Rice is bulk and calories but stale bread from supermarket bins is free and can be eaten cold. Steal bolt cutters from the back of a car at a job site and you're golden for getting into supermarket bins.

[–] [email protected] 1 points 6 months ago (1 children)

I didn't even grow to that poor, but knew people who ate worse just because the battle of everyday life took every last ounce of gumption they had.

Luckily my ma knew about food and cooking, so we did alright, but I had a lot of little friends who were totally totally lost when it came to feeding themselves.

Hell right now I know middle aged men pulling six figures who are hurting nutritionally, and it's like impossible to educate them to a better way to take care of themselves, despite money not actually being an issue

[–] [email protected] 3 points 6 months ago (1 children)

Yeah, I guess I was lucky in some ways because my family coming from Polish invasion survivors meant that I was raised with a strong emphasis on healthy peasant food.

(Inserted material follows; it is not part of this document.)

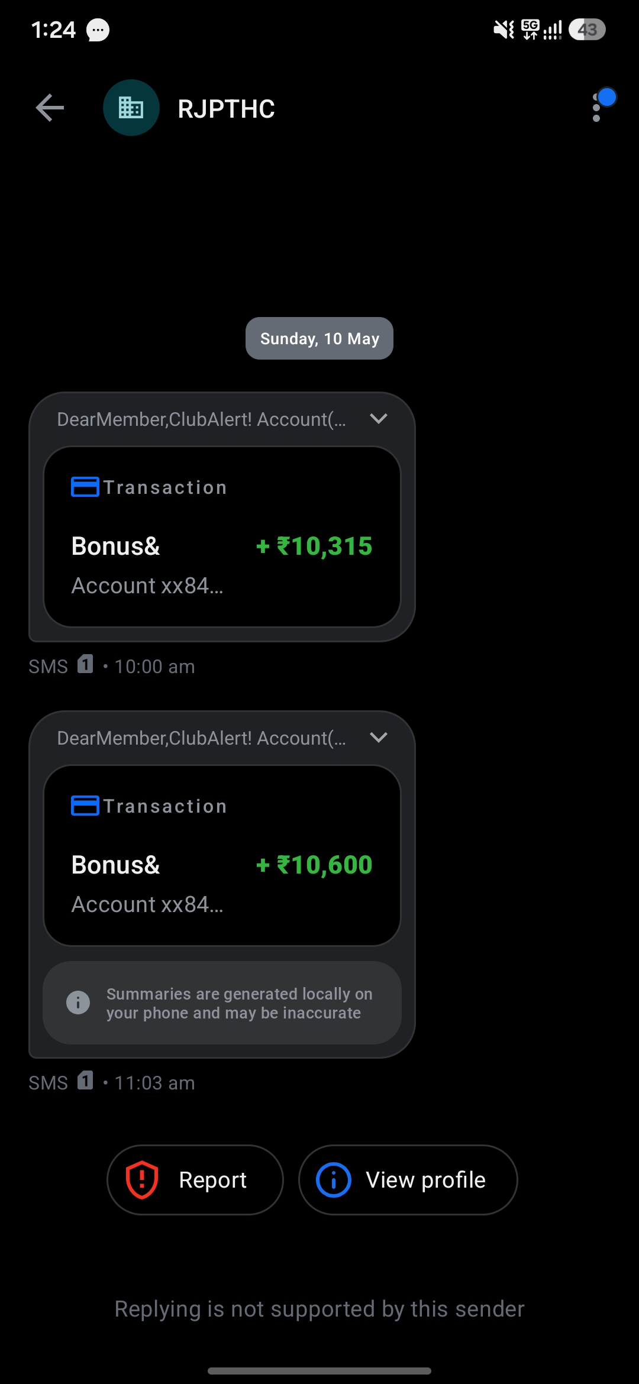Open the ₹10,315 Bonus transaction card
Image resolution: width=639 pixels, height=1384 pixels.
(x=222, y=536)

My grandparents in particularly always made sure we ate heartily, so when I was on my own for a bit and had to survive I knew that I needed crap like veggie stews and not instant noodles.

When I went to uni it was baffling sneaking in to the student accomodation to visit my girlfriend and seeing rich kids with literal fucking scurvy and shopping carts full of pasta and mince + instant noodles. Like friends, please eat a carrot.

[–] [email protected] 2 points 6 months ago

That's a great last sentence, I might start using.

Friend please eat a carrot.

[–] [email protected] 2 points 6 months ago (1 children)

Nah it's like $4 max or you go with generic, and it sure as shit is more then 3-4 bowls lmfao

[–] [email protected] 1 points 6 months ago

Even generics are more expensive than that now a days. It's like 5 plus taxes for the small box or generics.